• Assignment:
Search the entries below. Return every line that has "note" in it.

• Data to examine:
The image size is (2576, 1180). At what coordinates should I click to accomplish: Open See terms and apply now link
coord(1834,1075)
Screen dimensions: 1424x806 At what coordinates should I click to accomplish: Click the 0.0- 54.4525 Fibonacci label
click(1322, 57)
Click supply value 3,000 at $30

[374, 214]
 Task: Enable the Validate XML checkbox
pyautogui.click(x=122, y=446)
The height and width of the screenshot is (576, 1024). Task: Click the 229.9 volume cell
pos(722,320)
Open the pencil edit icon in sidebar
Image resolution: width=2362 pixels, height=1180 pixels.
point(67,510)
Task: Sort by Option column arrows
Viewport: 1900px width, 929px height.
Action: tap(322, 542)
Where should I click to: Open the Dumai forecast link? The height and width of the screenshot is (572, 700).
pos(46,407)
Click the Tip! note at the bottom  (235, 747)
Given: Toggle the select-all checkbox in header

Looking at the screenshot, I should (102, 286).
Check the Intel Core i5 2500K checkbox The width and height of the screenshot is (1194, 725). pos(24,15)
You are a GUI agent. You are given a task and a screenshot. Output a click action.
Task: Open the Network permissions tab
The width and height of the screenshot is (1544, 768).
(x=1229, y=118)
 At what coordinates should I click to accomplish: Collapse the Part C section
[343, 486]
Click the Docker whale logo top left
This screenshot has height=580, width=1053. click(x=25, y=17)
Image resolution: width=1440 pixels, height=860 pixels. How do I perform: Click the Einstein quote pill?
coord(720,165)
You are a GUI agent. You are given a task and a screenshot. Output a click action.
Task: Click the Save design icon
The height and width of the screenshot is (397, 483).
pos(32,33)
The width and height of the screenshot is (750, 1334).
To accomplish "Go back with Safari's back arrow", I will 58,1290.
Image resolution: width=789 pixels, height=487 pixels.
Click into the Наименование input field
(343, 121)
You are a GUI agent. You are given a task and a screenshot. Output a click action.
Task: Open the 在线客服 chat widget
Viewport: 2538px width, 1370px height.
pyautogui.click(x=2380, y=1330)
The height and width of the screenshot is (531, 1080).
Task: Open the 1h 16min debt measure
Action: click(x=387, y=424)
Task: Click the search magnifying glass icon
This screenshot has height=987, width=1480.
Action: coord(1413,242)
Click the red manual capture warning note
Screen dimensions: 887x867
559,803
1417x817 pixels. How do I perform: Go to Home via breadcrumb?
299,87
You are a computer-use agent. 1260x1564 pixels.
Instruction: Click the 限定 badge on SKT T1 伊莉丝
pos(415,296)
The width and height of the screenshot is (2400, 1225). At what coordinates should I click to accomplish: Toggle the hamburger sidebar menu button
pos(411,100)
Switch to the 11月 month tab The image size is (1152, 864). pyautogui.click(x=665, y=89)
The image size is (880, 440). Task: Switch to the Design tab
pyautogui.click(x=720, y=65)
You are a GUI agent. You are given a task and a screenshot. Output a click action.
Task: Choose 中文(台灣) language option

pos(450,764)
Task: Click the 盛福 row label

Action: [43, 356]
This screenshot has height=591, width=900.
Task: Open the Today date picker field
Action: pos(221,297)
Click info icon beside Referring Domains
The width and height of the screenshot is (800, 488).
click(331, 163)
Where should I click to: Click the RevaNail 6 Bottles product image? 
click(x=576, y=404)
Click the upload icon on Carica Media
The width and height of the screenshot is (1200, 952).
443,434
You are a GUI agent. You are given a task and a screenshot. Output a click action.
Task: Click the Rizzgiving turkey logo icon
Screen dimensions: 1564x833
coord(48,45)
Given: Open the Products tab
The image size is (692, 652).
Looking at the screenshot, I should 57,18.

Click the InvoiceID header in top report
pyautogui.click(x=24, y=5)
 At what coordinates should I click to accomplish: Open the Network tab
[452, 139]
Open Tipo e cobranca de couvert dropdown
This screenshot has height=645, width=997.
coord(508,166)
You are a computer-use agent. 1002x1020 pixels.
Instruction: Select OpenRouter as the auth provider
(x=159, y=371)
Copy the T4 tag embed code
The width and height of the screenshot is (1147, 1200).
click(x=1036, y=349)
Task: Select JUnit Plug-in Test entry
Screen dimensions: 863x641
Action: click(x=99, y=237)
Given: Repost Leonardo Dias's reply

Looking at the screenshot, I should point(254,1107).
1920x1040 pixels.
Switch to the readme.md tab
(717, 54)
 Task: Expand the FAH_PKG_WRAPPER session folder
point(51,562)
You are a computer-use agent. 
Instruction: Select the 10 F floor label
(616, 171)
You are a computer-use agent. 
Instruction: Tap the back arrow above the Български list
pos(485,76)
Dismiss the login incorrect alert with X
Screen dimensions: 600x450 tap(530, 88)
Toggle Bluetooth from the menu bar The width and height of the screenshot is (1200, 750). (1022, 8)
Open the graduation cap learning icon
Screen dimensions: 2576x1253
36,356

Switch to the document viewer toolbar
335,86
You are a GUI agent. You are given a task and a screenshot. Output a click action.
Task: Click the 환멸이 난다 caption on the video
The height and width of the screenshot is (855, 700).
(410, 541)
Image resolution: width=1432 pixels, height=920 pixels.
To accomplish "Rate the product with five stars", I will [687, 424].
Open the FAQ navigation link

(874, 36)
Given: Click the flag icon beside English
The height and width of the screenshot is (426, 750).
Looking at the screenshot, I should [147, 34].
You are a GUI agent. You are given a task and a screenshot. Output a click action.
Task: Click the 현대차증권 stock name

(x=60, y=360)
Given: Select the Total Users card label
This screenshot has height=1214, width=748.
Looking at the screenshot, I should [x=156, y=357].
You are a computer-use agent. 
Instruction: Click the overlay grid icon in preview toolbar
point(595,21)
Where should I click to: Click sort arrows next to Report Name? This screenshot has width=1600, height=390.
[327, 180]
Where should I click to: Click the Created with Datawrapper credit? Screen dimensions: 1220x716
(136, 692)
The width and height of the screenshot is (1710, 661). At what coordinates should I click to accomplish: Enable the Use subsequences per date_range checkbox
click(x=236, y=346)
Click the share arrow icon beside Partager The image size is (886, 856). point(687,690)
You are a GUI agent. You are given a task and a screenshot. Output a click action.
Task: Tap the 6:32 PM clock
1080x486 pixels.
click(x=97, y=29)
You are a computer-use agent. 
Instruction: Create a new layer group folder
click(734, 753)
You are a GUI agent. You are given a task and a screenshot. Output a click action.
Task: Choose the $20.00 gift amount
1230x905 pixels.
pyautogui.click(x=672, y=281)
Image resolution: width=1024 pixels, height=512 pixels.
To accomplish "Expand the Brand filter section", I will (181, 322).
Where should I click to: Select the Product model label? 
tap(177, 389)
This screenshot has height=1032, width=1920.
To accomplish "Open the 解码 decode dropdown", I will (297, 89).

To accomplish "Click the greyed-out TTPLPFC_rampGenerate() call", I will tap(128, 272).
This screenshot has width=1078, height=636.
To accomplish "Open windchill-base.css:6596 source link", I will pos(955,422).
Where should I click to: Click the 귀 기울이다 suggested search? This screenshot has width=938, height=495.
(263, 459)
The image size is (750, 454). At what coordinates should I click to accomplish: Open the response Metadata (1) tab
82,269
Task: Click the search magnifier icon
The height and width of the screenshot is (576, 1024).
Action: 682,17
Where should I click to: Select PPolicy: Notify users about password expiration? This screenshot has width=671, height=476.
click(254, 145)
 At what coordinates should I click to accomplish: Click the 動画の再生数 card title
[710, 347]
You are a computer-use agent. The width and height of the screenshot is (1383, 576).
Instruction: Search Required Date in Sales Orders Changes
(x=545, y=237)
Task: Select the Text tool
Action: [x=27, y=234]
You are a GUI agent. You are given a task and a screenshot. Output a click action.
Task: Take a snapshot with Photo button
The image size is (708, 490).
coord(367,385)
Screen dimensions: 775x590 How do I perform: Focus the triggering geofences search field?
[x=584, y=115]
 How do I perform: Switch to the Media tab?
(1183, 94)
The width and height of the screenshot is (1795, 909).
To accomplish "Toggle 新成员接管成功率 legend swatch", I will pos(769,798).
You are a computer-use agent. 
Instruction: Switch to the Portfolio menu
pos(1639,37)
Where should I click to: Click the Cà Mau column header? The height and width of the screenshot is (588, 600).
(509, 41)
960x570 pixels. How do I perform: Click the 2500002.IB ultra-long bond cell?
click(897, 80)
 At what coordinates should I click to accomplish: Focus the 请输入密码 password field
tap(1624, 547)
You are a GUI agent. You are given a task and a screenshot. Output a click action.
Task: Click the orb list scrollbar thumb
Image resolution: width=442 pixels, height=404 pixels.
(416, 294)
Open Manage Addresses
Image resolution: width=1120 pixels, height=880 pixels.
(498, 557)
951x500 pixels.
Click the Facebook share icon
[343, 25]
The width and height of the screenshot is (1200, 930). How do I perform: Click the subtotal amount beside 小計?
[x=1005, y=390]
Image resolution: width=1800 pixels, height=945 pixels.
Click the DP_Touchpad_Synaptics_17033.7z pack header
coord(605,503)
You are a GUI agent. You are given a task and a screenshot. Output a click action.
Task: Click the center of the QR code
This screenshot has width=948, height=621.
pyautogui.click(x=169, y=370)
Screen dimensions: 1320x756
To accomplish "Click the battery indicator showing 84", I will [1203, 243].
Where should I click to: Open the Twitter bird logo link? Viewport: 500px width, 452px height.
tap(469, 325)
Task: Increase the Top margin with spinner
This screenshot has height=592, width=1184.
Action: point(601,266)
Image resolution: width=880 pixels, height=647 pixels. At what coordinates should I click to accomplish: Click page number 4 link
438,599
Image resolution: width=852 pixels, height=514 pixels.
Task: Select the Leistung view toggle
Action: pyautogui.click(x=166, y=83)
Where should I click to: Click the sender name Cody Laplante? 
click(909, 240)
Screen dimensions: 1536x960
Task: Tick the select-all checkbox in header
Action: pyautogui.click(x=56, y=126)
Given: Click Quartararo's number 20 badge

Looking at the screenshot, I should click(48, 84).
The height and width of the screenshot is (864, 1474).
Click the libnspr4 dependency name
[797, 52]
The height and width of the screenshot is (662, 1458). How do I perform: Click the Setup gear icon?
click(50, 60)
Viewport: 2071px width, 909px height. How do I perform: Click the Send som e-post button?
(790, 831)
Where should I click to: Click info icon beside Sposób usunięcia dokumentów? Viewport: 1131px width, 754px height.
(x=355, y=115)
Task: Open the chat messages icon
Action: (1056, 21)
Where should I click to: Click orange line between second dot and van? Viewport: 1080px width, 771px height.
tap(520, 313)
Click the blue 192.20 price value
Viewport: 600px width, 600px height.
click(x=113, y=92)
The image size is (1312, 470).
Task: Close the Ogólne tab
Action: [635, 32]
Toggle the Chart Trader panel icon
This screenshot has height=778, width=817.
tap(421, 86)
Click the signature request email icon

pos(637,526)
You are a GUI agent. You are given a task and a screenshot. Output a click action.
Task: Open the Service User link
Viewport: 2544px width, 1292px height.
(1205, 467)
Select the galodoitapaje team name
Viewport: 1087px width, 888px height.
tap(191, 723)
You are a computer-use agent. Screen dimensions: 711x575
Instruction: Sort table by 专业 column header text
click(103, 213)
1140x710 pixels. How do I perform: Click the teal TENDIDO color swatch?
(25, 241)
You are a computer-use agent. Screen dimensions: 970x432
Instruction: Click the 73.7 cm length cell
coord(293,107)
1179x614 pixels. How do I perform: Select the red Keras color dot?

• Answer:
Click the Tip! note at the bottom  (235, 747)
Click the red manual capture warning note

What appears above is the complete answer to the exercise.